→ PAGE EXTRACT:
Our zone guide gives you Nuit Blanche highlights for every part of the city.

Beaufort 0: Cumulus, Tomás Saraceno. Photo: The Endless Series, 2006, courtesy of the artist, Tanya Bonakdar Gallery, New York and Esther Schipper, Berlin.

Based on the Beaufort Scale of Wind Force—a 13-part index that captures wind’s potential to “compose at sea and decompose on land”—The Work of Wind aims to capture wind’s ability to effect change. Fittingly set along the waterfront, 13 installations will can be seen between Parliament Street and Harbourfront Centre, drawing inspiration from each of the 13 points on the scale, from 0—“Calm”—to 12—“Hurricane.”


Beaufort 12: Black Cloud, 2007, Carlos Amorales. Photo: Black Cloud, installation views at Yvon Lambert Gallery, New York, USA, 2007, courtesy of Yvon Lambert Gallery, Diane and Bruce Halle Collection.

Beaufort 12: Black Cloud — Carlos Amorales
The Power Plant Contemporary Art Gallery (231 Queens Quay West)

Black Cloud will fill the walls and ceiling of the Power Plant Contemporary Art Gallery with 30,000 black paper moths. The result is an overwhelming mass of tiny bodies that, as the curator describes, “evokes the experience of a plague.” The piece has already been displayed in small incarnations in different spaces across the city, but has never been fully realized on such a massive scale—entomophobics need not apply.

Highlights: Likely to be one of the most talked about installations of the festival.

Warning: If you’re not into bugs, this probably isn’t for you.


Beaufort 10: Frío Estudio del Desastre, 2005, Los Carpinteros. Photo: Frío Estudio del Desastre, Museo de Arte de Zapopan, 2014.

Beaufort 10: Frío Estudio del Desastre — Los Carpinteros
Exterior of Westin Harbour Castle (1 Harbour Square)

Frío Estudio del Desastre—or Frozen Study of a Disaster—allows you to press pause on a scene from your favourite action movie, and wander through an explosion frozen in mid-air. The installation is a “three-dimensional reconstruction of a photographic image of an exploding wall,” meaning you can make your way through suspended pieces of debris and imagine you’ve recently developed the ability to freeze time in place.

Highlights: Begging to be used for dramatic photo shoots.

Warning: Be sure to watch your head.


Beaufort 3: Glaciology, 2013, Anandam Dancetheatre. Photo: Glaciology (Cape Town), 2014, courtesy of Brandy Leary.

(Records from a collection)

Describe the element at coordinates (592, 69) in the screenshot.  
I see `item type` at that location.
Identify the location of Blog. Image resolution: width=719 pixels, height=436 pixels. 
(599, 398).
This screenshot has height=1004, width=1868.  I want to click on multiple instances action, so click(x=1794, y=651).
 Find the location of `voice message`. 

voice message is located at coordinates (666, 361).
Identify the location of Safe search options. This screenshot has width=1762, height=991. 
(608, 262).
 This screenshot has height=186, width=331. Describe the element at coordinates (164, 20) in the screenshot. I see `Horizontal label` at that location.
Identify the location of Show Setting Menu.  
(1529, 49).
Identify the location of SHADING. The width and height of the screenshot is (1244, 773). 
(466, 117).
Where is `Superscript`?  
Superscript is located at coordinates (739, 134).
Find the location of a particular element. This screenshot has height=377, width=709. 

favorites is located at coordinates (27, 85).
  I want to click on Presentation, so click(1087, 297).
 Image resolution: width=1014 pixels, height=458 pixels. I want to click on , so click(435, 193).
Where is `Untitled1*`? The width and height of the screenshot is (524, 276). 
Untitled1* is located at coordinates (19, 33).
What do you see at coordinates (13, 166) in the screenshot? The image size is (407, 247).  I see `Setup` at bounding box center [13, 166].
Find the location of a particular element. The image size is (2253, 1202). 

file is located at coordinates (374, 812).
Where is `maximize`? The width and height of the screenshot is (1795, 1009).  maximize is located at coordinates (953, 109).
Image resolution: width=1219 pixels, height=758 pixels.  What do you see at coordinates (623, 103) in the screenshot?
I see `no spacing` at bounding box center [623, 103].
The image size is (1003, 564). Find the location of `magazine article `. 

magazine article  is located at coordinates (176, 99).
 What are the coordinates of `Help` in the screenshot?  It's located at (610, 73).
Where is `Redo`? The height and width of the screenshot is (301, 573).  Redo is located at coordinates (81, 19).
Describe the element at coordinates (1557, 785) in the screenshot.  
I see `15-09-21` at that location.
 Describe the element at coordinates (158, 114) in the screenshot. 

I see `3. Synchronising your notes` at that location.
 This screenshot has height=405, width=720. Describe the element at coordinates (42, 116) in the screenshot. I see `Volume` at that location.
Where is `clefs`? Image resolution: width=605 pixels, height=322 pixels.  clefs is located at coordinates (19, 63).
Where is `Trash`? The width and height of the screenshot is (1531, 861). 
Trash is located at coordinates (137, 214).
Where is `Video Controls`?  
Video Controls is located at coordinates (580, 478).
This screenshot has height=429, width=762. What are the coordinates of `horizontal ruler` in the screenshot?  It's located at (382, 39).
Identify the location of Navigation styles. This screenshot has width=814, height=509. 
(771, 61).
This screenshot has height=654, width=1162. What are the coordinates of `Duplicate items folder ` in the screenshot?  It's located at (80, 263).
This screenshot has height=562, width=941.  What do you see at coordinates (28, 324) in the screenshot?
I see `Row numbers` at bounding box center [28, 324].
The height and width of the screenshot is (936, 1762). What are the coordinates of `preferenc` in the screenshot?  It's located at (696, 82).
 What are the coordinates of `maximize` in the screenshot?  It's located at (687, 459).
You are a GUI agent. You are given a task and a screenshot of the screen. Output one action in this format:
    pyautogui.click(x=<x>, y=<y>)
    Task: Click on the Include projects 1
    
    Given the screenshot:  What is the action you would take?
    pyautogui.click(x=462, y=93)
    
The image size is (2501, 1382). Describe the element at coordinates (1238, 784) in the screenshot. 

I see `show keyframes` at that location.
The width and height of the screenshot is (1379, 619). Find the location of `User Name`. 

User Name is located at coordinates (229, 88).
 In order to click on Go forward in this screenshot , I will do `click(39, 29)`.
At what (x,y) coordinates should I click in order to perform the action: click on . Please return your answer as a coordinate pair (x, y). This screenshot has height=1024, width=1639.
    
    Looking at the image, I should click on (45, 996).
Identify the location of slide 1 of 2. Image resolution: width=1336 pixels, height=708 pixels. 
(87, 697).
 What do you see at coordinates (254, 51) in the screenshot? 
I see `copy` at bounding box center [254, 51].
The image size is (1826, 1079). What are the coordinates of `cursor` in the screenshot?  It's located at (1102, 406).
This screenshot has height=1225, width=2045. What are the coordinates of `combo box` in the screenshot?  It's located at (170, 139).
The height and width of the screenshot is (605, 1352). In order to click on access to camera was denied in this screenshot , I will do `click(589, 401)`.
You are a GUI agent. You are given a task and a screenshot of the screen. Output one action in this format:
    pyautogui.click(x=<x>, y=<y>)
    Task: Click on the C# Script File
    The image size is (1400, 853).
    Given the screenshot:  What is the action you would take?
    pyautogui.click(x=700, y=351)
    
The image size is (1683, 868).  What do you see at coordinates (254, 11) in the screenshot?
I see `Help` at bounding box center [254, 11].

→ STATED GOAL 1: In the Nuit Blanche guide, how many black paper moths does Black Cloud use to fill the Power Plant gallery?
→ STATED GOAL 2: Pick up the Nuit Blanche guide after its final line and keep writing it.

→ EXERCISE ANSWER 1: 30,000

→ EXERCISE ANSWER 2:
Beaufort 3: Glaciology — Anandam Dance Theatre
Roaming (Begins at 369 Lake Shore Boulevard East, travels Westward along Queens Quay to 231 Queens Quay West)

One of the festival’s main works of performance art, Glaciology features dozens of people moving together in choreography designed to evoke the feeling of a shifting, changing glacier. The piece is meant to explore “states of density, collaboration, collapse, overpopulation, relocation, disruption, environmental tipping points, mass graves, icebergs, and melting ice caps.” The installation will be making its way down across Queens Quay over the course of the night and is worth seeing—if you can catch it.

Highlights: One of the more innovative performance pieces of the night.

Warning: More cardio than you may have bargained for.


Beaufort 9: Requiem for Harley Warren (“Screams from Hell”) , 2015, Marguerite Humeau. Photo courtesy of Jens Ziehe – TBA21 Thyssen Bornemisza Contemporary, Vienna.

Beaufort 9: Requiem for Harley Warren (“Screams from Hell”) — Marguerite Humeau
WaterPark Place (10 Bay Street)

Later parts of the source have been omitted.